Aside from the obvious cost and the dubious constitutional jurisprudence behind such a decision, it is easy enough to see how quickly the Ninth Circuit’s reasoning leads to absurd results. For example, it is difficult to see how hand recounts can ever be permissible under the Ninth Circuit’s Equal Protection standard, given that hand counts tend to be among the least accurate means of vote tabulation. Furthermore, as a practical matter, states will be forced to take an all-or-nothing approach to implementing technology for fear that using a new voting device in one county will open the state to suit. This will have the unintended consequence of delaying the implementation of more-accurate voting technologies until the state can afford across the board upgrades.

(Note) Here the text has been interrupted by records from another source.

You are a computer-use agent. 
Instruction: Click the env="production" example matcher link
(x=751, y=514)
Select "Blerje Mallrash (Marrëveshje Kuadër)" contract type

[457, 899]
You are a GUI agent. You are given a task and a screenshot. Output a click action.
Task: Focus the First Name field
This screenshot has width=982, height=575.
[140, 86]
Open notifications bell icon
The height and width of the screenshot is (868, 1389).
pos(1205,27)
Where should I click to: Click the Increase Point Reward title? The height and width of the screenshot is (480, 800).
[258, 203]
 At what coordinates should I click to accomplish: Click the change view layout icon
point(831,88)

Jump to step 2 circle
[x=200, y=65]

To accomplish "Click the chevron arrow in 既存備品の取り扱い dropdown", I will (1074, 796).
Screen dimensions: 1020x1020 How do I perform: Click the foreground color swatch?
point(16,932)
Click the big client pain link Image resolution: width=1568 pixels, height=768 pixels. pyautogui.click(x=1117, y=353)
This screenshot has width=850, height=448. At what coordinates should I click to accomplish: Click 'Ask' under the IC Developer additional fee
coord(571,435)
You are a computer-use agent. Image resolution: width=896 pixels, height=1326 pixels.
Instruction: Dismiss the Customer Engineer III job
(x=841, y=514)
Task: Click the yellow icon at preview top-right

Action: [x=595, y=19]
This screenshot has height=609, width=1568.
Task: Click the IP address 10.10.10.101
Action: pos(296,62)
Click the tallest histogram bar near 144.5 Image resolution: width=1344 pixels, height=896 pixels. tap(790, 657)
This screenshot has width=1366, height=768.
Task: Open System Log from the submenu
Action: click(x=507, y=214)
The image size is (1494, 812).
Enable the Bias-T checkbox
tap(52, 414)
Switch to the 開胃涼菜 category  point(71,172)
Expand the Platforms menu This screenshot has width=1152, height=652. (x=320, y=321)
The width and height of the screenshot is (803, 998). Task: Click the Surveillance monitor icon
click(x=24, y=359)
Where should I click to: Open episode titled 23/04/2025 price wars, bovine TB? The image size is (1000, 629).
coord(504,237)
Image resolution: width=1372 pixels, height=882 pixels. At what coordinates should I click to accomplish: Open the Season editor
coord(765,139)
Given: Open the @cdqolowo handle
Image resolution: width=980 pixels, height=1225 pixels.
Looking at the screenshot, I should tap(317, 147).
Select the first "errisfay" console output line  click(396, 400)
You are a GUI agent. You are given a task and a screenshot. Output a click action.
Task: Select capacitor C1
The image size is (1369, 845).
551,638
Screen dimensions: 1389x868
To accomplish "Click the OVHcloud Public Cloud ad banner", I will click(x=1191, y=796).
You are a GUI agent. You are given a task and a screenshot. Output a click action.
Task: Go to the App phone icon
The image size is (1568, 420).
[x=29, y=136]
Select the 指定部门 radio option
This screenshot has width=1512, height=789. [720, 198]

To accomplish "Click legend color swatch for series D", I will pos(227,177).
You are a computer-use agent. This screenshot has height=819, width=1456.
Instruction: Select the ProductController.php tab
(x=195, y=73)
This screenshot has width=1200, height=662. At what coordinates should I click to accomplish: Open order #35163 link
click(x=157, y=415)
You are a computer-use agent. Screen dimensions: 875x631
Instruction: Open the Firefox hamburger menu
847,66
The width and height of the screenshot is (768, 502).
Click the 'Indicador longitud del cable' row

Given the Ninth Circuit’s bold move, the ball is now before the United States Supreme Court. The justices have been reluctant to revisit Bush v. Gore after the firestorm of criticism which followed that opinion. ( I still wonder: Where is the criticism for the Florida supreme court, whose erroneous decisions forced seven U.S. Supreme Court justices to find constitutional violations with their mandated recount system?) While the Court has successfully avoided other ballot questions, like Lautenberg’s replacement of Torricelli on the ballot in New Jersey, it does not have that luxury in this case. Here, the Ninth Circuit has relied squarely on Bush v. Gore, and has applied it in such as way as to create a precedent which casts doubt on established voting systems throughout the country. Should this case gain traction in other courts, no state or municipality would be able to hold an election for any position from president to dog catcher with punchcard ballots. While the U.S. Supreme Court will loathe the prospect of revisiting Bush v. Gore, the Ninth Circuit, by reclaiming its rightful title from Florida’s supreme court, has made such a visit necessary.
Robert Alt is a fellow in constitutional studies and jurisprudence at the John M. Ashbrook Center for Public Affairs at Ashland University.